The automatic demarcation and the compensation method of mounting shift angle on the SINS machine

Technical field

The invention belongs to inertial navigation technology, relate to the automatic demarcation and the Compensation Design method of SINS mounting shift angle on machine.

Background technology

When SINS is installed aboard; Three axles of its installation bracket coordinate system do not overlap with three axles of airframe coordinate system; There is mounting shift angle; Therefore attitude, the course of the attitude of SINS output, course and aircraft reality are inconsistent, influence the demonstration and the control accuracy of aircraft.In order to satisfy request for utilization, need carry out the inertial navigation system carriage mechanically calibrated, and require calibration accuracy ± 3 ' in, so inertial navigation system carriage coordinate system not exclusively overlaps with the airframe coordinate system, has the alignment error angle.Inertial navigation system replaces the transition matrix of body axis system to navigation coordinate system with the transition matrix C that the carriage coordinate is tied to navigation coordinate system; And use the attitude from the carriage of C matrix extraction, the attitude course that the course replaces body, therefore causing body is attitude, course output error.

Summary of the invention

The objective of the invention is to propose a kind of automatic demarcation and compensation method of SINS mounting shift angle on machine of can be automatically mounting shift angle being demarcated automatically, compensated.Technical solution of the present invention is, when reinstalling the SINS carriage aboard, the SINS mounting shift angle demarcated automatically, the steps include:

(a) the SINS carriage is installed aboard;

(b) SINS is installed on the carriage;

(c) with the aircraft leveling;

(d) SINS energising is accomplished normal compass and is aimed at back transduction boat, and attitude, the course angle of the inertial navigation system output of record transduction boat just back;

(e) the alignment error angle, course of the survey aircraft longitudinal axis and the inertial navigation carriage longitudinal axis, and write down this alignment error angle, course.
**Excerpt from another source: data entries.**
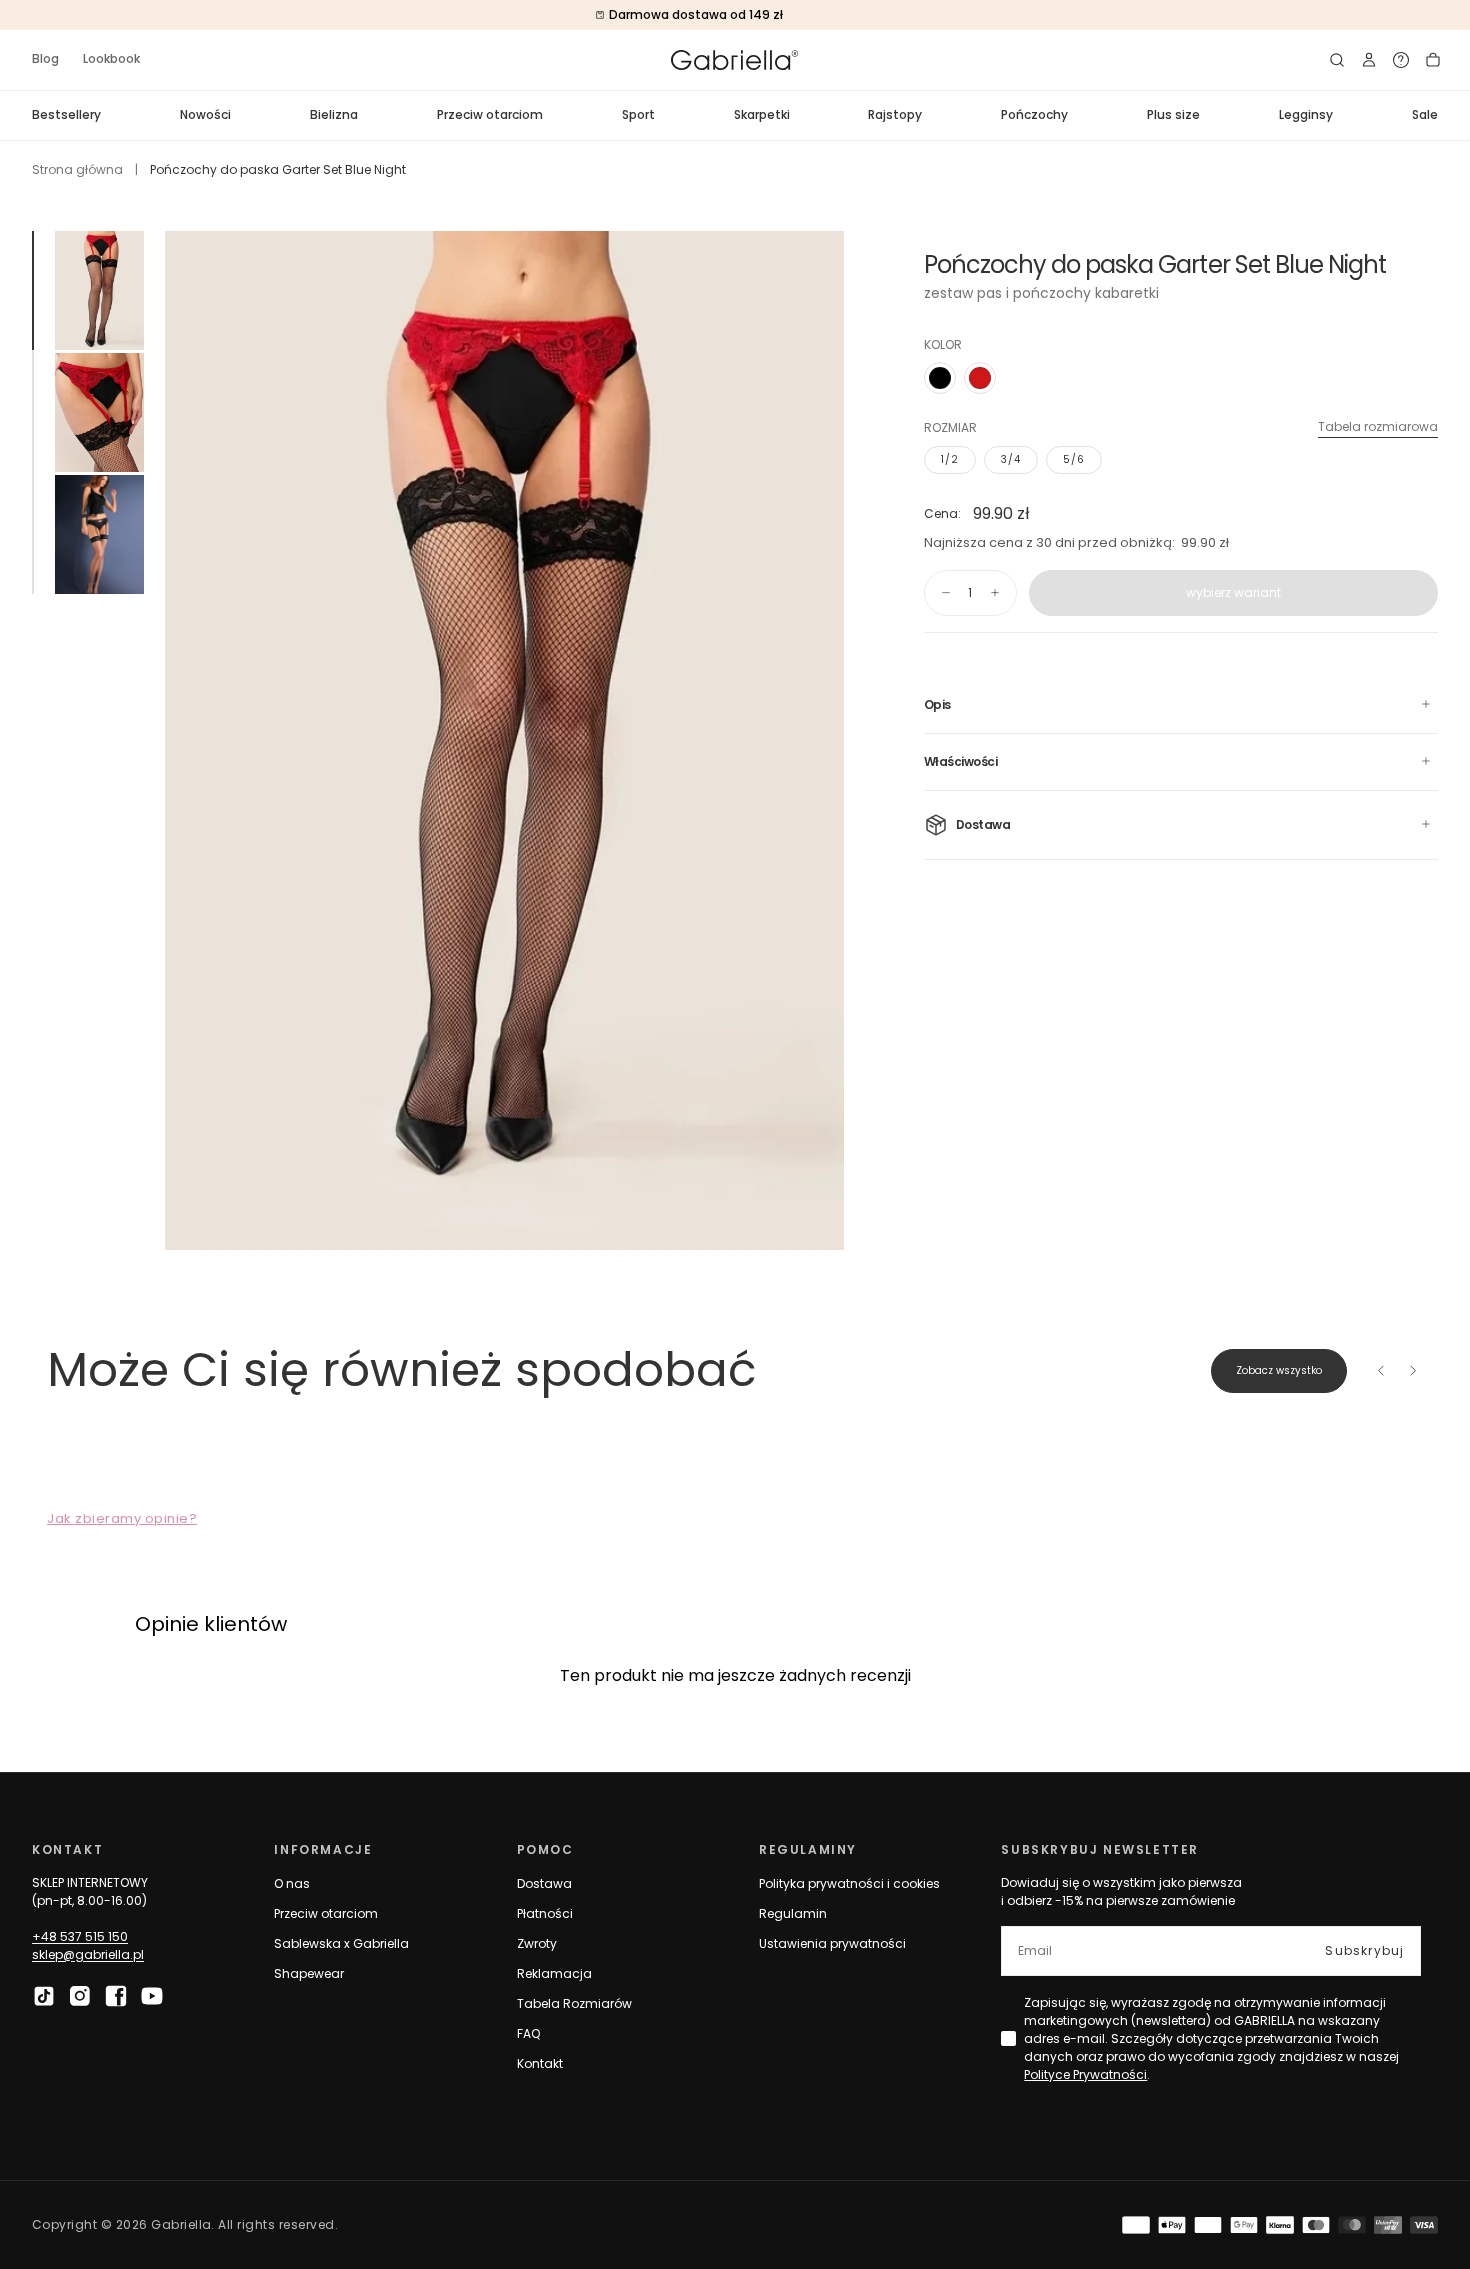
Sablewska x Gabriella (341, 1943)
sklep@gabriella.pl (88, 1954)
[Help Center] (1401, 60)
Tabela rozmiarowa (1378, 426)
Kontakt (540, 2063)
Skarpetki (762, 114)
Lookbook (111, 58)
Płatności (545, 1913)
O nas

When SINS in energising during work; At first transfer the attitude, the alignment error angle, course that obtain in the demarcating steps, after the SINS completion is aimed at and changed navigational state over to, through the compensation formula of internal system; Attitude, alignment error angle, course are compensated, and its compensation calculation procedure is:

● computer body is tied to the transition matrix C ' of navigation coordinate system:

$C^{\′}=\left[\begin{array}{ccc}{C}_{11}& C_{12}& C_{13}\\ C_{21}& C_{22}& C_{23}\\ C_{31}& C_{32}& C_{33}\end{array}\right]\×\left[\begin{array}{ccc}{D}_{11}& D_{12}& D_{13}\\ D_{21}& D_{22}& D_{23}\\ D_{31}& D_{32}& D_{33}\end{array}\right]$

Wherein:

$C=\left[\begin{array}{ccc}{C}_{11}& C_{12}& C_{13}\\ C_{21}& C_{22}& C_{23}\\ C_{31}& C_{32}& C_{33}\end{array}\right]$ Be tied to the transition matrix of navigation coordinate system for the carriage coordinate;

C ₁₁＝cos(γ)·cos(ψ)+sin(γ)·sin(θ)·sin(ψ)；

C ₁₂＝cos(θ)·sin(ψ)；

C ₁₃＝sin(γ)·cos(ψ)-cos(γ)·sin(θ)·sin(ψ)；

C ₂₁＝-cos(γ)·sin(ψ)+sin(γ)·sin(θ)·cos(ψ)；

C ₂₂＝cos(θ)·cos(ψ)；

C ₂₃＝-sin(γ)·sin(ψ)-cos(γ)·sin(θ)·cos(ψ)；

C ₃₁＝-cosθ·sinγ；

C ₃₂＝sinθ；

C ₃₃＝cosθ·cosγ；

D ₁₁＝cos(δψ)·cos(δγ)+sin(δψ)·sin(δθ)·sin(δγ)；

D ₁₂＝-sin(δψ)·cos(δγ)+cos(δψ)·sin(δθ)·sin(δγ)；

D ₁₃＝-cos(δθ)·sin(δγ)；

D ₂₁＝sin(δψ)·cos(δθ)；

D ₂₂＝cos(δψ)·cos(δθ)；

D ₂₃＝sin(δθ)；

D ₃₁＝cos(δψ)·sin(δγ)-sin(δψ)·sin(δθ)·cos(δγ)；

D ₃₂＝-sin(δψ)·sin(δγ)-cos(δψ)·sin(δθ)·cos(δγ)；

D ₃₃＝cos(δθ)·cos(δγ)；

θ, γ, ψ are respectively pitching, roll, the course angle of compensation mounting shift angle inertial navigation system calculating before;

δ θ, δ γ, δ ψ are respectively pitching, roll, the course mounting shift angle of the relative body axis system of inertial navigation system carriage coordinate system;

● utilize C ' calculating compensation mounting shift angle pitching θ ', roll γ ', course angle ψ ' afterwards

θ′＝sin ^-1(C′ ₃₂)

γ ' _{Main value}=tg ^-1(C ' ₃₁/ C ' ₃₃)

The value of γ ' is confirmed by table 1.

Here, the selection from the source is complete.